Bill Gates Polio vaccination program in India have not paralysed 47,000 children. According to the True Fiction.com, The eRumor surfaced in 2013 when the website Nsnbc International published a report that claimed Bill and Melinda Gates hired Bollywood actors to encourage Indians to take oral polio vaccine in a campaign that went horribly wrong:
“Polio is a terrible disease that kills many and paralyses others. Fifty years ago it was widespread around the world. When you talk to people who remember polio in the United States, they’ll tell you about the fear and panic during an outbreak and describe grim hospital wards full of children in iron lungs that maintained their breathing. At its peak in the United States in 1952, polio paralysed or killed more than 24,000 people.”
“But in 2011 alone, the Bill and Melinda Gates’ polio vaccine campaign in India caused 47,500 cases of paralysis and death.”

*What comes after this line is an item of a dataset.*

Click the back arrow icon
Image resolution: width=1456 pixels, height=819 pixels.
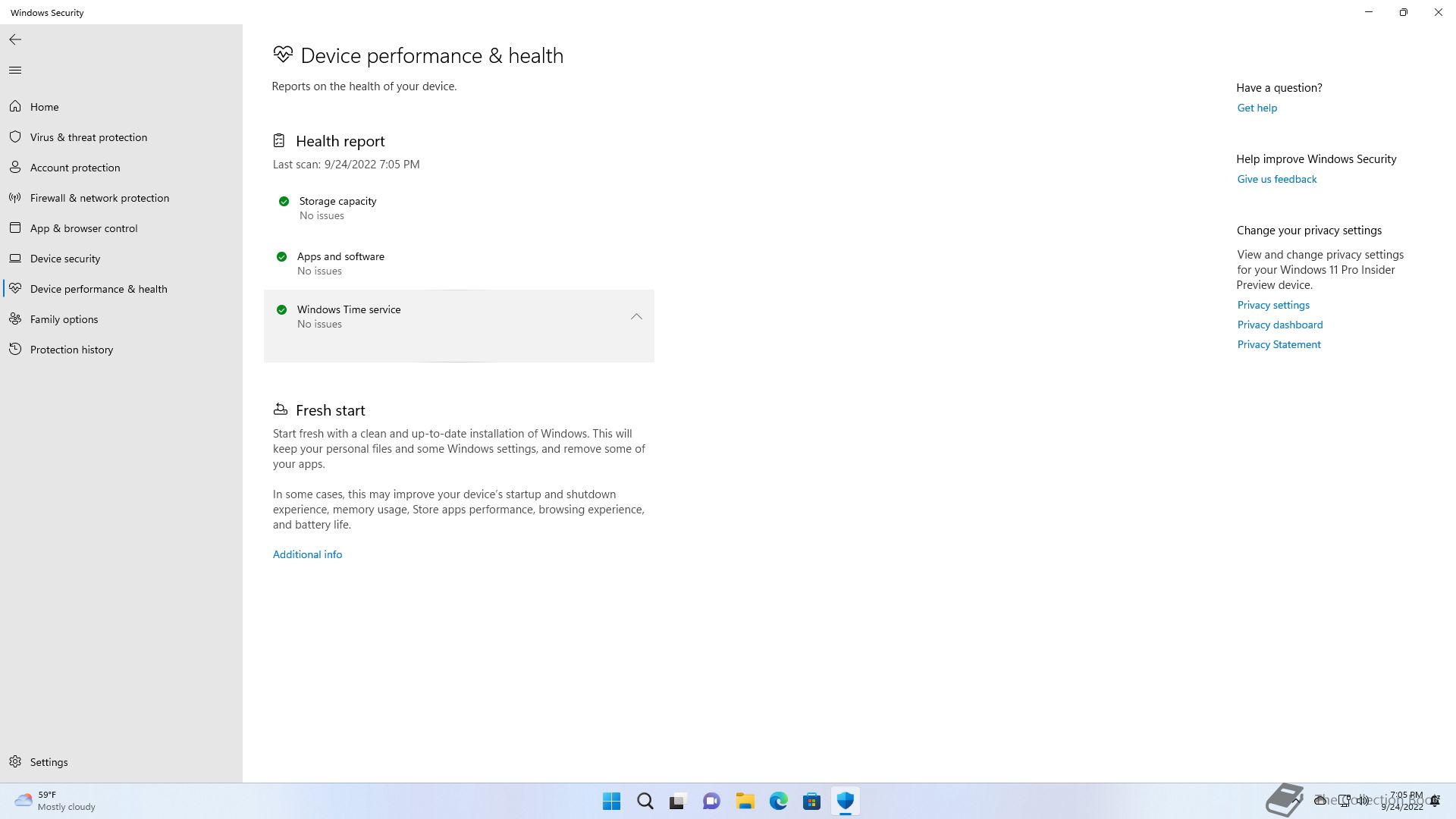click(15, 39)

It further read as: “To eliminate the risk of VAPP, as of January 1, 2000, OPV was no longer recommended for routine immunisation in the United States. However, OPV continues to be used in the countries where polio is endemic or the risk of importation and transmission is high. OPV is recommended for global polio eradication activities in polio-endemic countries due to its advantages over IPV in providing intestinal immunity and providing a secondary spread of the vaccine to unprotected contacts.”
The rumour is based on an editorial in the Indian Journal of Medical Ethics. The editorial said 47,500 new cases of non-polio AFP reported in India in 2011 was “directly proportional” to doses of OPV administered there. The statistic was used to argue the larger point that donor funded “disease-specific” projects should be dropped in favour of community-oriented primary health care programs.
Researchers from the Indian Institute of Science and the World Health Organization launched a study on the rise of AFP cases in India. According to the study:
“This large increase in non-polio AFP cases, which represent AFP cases caused by agents other than poliovirus, probably reflects the excellent implementation of the expanded definition of AFP and highly sensitive surveillance and detection methods used by NPSP in India from 2005 onwards, in contrast to the other polio-endemic countries, i.e., Pakistan, Nigeria, and Afghanistan, where the expanded AFP surveillance is not in place.
“The large increase in the non-polio AFP rate from 1.45 and 1.97 per 100,000 children during 1998–2003 to 16.20 in 2011 further reflects the excellent operational performance of the expanded AFP surveillance in India.”